La Dialettica della Creatività

La creatività si riferisce in senso lato a un insieme di processi psicologici e comportamenti che consentono agli individui e ai gruppi di produrre contributi nuovi e utili alle vite proprie e a quelle altrui. Nella misura in cui si associa al progresso tecnologico, alla produzione artistica, e allo spettacolo, la creatività è connotata in modo estremamente positivo (Sawyer, 2012). Ma essendo strumentale, la creatività può essere usata per scopi negativi. L’inganno, l’intrigo e il tradimento richiedono intelligenza sociale, e dunque traggono giovamento da una mente creativa (Gino & Wiltermuth, 2014; Mayer & Mussweiler, 2011). Se la consideriamo come una capacità o un processo, dunque indipendentemente dai suoi potenziali risultati, la creatività (così come il denaro o la conoscenza) è priva di una connotazione di valore (Weber, 1917). Le persone sono generalmente interessate alla natura e al processo della creatività, e spesso si chiedono come possono fare per incrementare la creatività loro, o dei loro figli, studenti, dipendenti, etc. In questo articolo prendo in esame i classici lavori sulla creatività e sostengo che ciascuno di questi approcci cattura una parte del fenomeno, ma che, preso da solo, ciascuno di questi approcci è non solo incompleto, ma sbagliato. La creatività, sostengo, emerge da un’interazione dialettica tra forze contrapposte, all’interno della quale ciascuna forza richiede l’esistenza dell’altra. La creatività scomparirebbe se una di queste forze vincesse lo scontro. È lo scontro di forze che genera creatività.
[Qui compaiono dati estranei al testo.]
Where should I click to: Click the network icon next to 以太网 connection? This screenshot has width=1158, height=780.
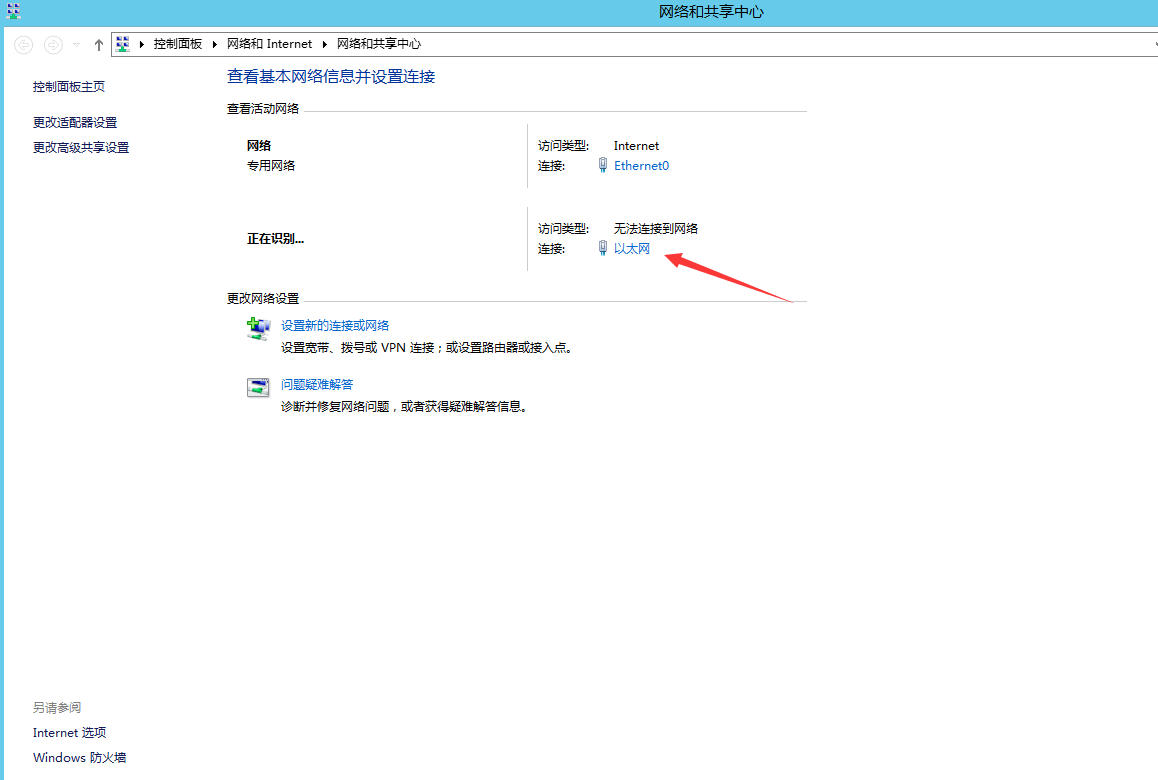[x=601, y=248]
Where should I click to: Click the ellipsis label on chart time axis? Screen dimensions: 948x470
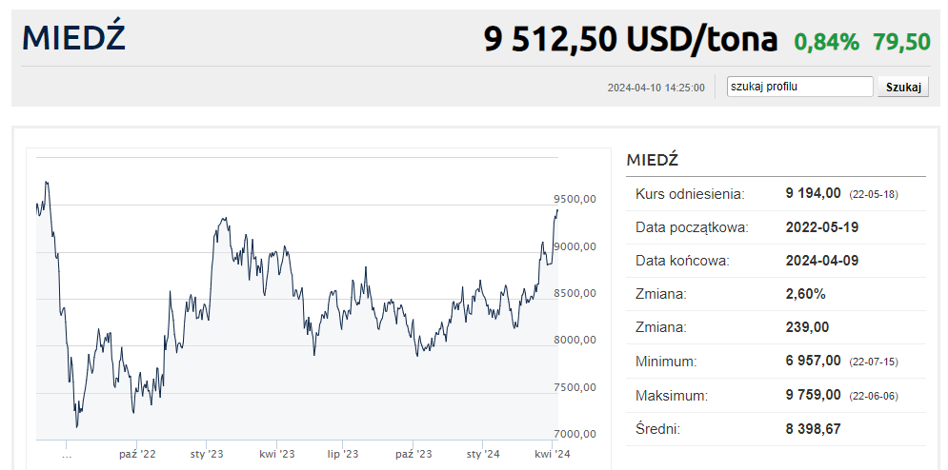tap(67, 454)
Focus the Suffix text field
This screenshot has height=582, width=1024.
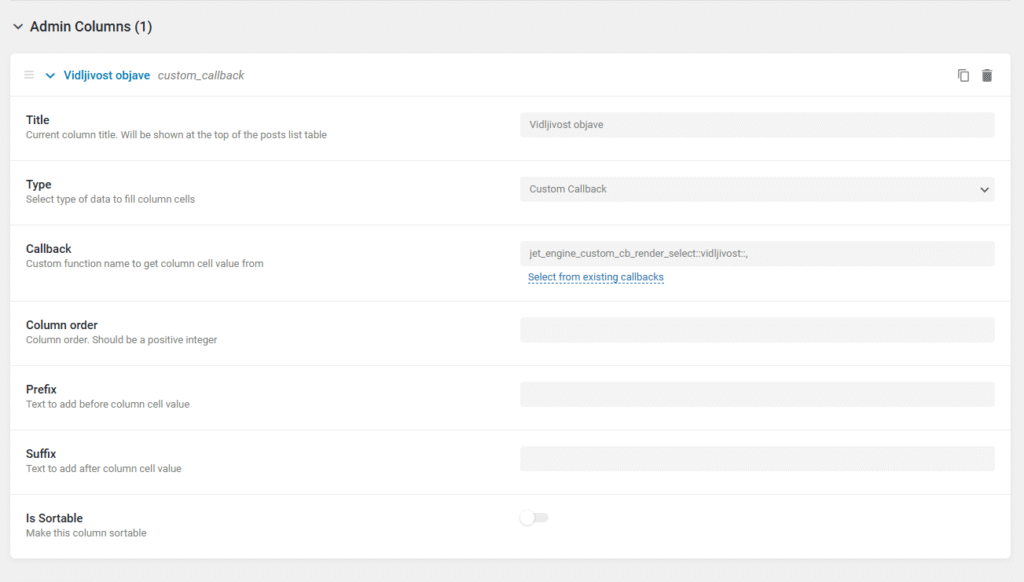pyautogui.click(x=756, y=459)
L’articolo è organizzato attraverso una serie di sette dialettiche. Introdurrò ciascuna dialettica facendo riferimento alle fonti classiche rilevanti. Infine concluderò con un sommario integrativo e una nota sulla relazione tra psicologia della creatività e psicologia del giudizio e della presa di decisione

Dialettica 1: il paradosso di Russell

Le teorie duali (dual-process) sono tornate (di nuovo) a dominare la psicologia. Aristotele, i Padri della Chiesa, Freud avevano distinto una semplice mente intuitiva da una mente più alta, e più razionale (Dawes, 1976). Kahneman (2011) e altri autori recenti hanno rinforzato questa visione. Alcuni decenni orsono, lo psicologo umanista Abraham Maslow (1968) presentò un’ipotesi basata su un modello duale riguardo alla creatività, definendo la creatività come capacità caratteristica dell’auto-realizzazione, cioè della più alta tra le motivazioni umane. Eppure, nella sua visione, la creatività richiede una parziale regressione alla spontaneità infantile, giocosità, e indifferenza all’opinione degli altri. La spontaneità caratterizza un processo primario libero, spontaneo, ma che non può essere lasciato completamente privo di freni. Deve esserci anche un processo secondario capace di definire standard e convenzioni, un processo che dà una direzione e pone limiti al processo primario. Cos’è allora la creatività? È la spontaneità del processo primario, o la sua spontaneità all’interno dei vincoli del processo secondario? Dal punto di vista logico non può essere entrambe le cose, a meno di non cadere in un caso del paradosso di Russell. Nella sua critica della classica teoria degli insiemi, Russell (1902) notò che un insieme non può contenere se stesso. Un catalogo di libri non può contenere se stesso nella lista dei libri senza essere auto-contraddittorio. Allo stesso modo la creatività non può riferirsi simultaneamente a un processo primario, intuitivo, e a un’interazione tra un processo primario e un processo secondario che gli fa da controllore. Tuttavia, una visione dialettica della creatività non viene messa in crisi da questo paradosso logico. Anziché temere una confutazione per contraddizione, la prospettiva dialettica suggerisce che il fenomeno di cui ci occupiamo nasca dalla tensione tra forze o idee opposte, ed emerga come una sintesi dall’interazione tra tesi e antitesi.